Use it before risky changes: upgrades, token rotation, transport changes, host migration, or switching between Bedrock and Java-side topologies.

What to back up

Minimum:

  • config/ServerProperties.json
  • service wrapper files
  • deployment notes for ports and tokens

Recommended:

  • previous release artifacts
  • logs around the last good known state
  • plugin configs such as GeyserVoice/config.yml
  • Bedrock world pack config files
  • addon package versions currently installed in the world
  • service manager files such as systemd units or panel startup commands
  • runtime override notes if startup flags are used

Before changing anything

Take a snapshot when you are about to:

  • upgrade VoiceCraft
  • change transports
  • rotate tokens
  • switch topology
  • change host bindings or firewall rules
  • move from plugin-managed runtime to external runtime

Restore workflow

  1. Stop the affected service.
  2. Restore ServerProperties.json.
  3. Restore related plugin or addon config if the topology changed.
  4. Restore the matching addon/plugin package if version compatibility matters.
  5. Restart VoiceCraft.
  6. Restart or reload the Minecraft-side integration.
  7. Validate transport auth and bind flow.

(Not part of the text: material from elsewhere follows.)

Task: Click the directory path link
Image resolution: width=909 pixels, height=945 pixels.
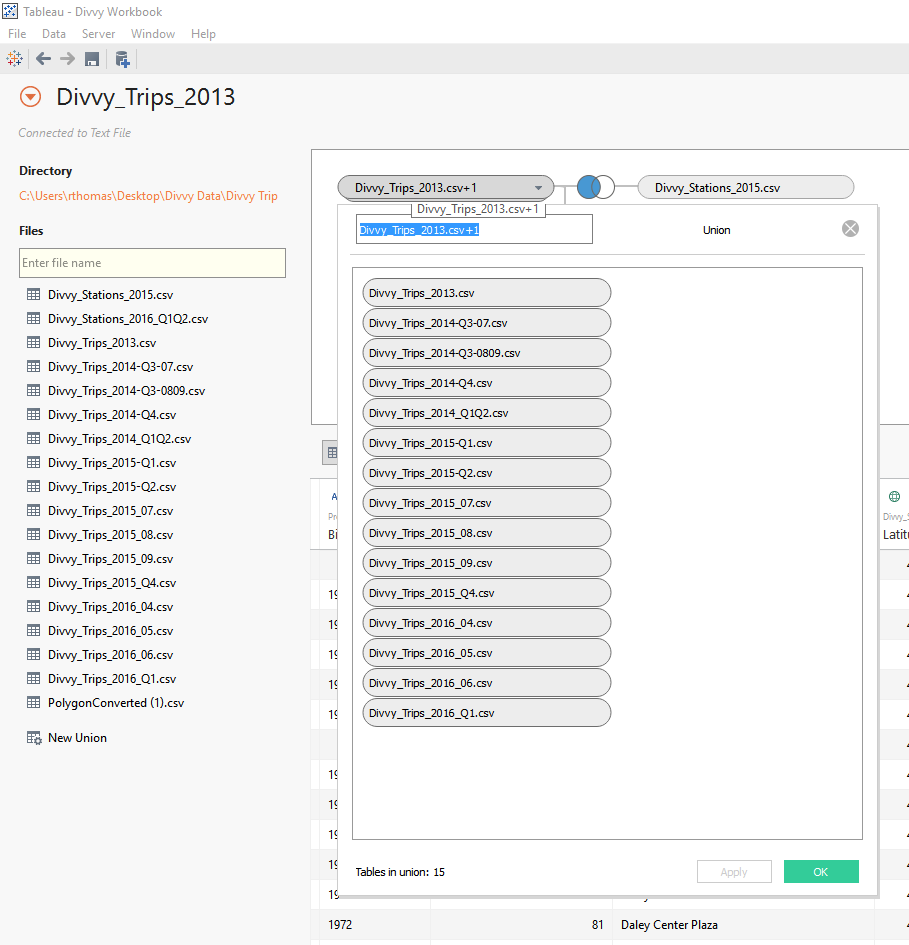Action: coord(148,196)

What a restore does not fix automatically

  • firewall mistakes
  • DNS or host reachability issues
  • mismatched client or plugin config
  • topology mistakes after a network redesign
  • a provider that blocks the required transport path
  • players using a newer incompatible client package

Validation after restore

Check:

  1. server starts cleanly
  2. chosen transport is enabled
  3. token matches the integrating node
  4. player bind and audio flow work again
  5. server commands show expected clients/entities
  6. logs no longer show the error that triggered the restore

Backup naming

Use names that include:

  • date
  • VoiceCraft version
  • topology
  • reason

Example:

2026-05-13-voicecraft-1.6.1-bds-before-token-rotation

Good names matter during incidents because they make it obvious which backup belongs to which topology.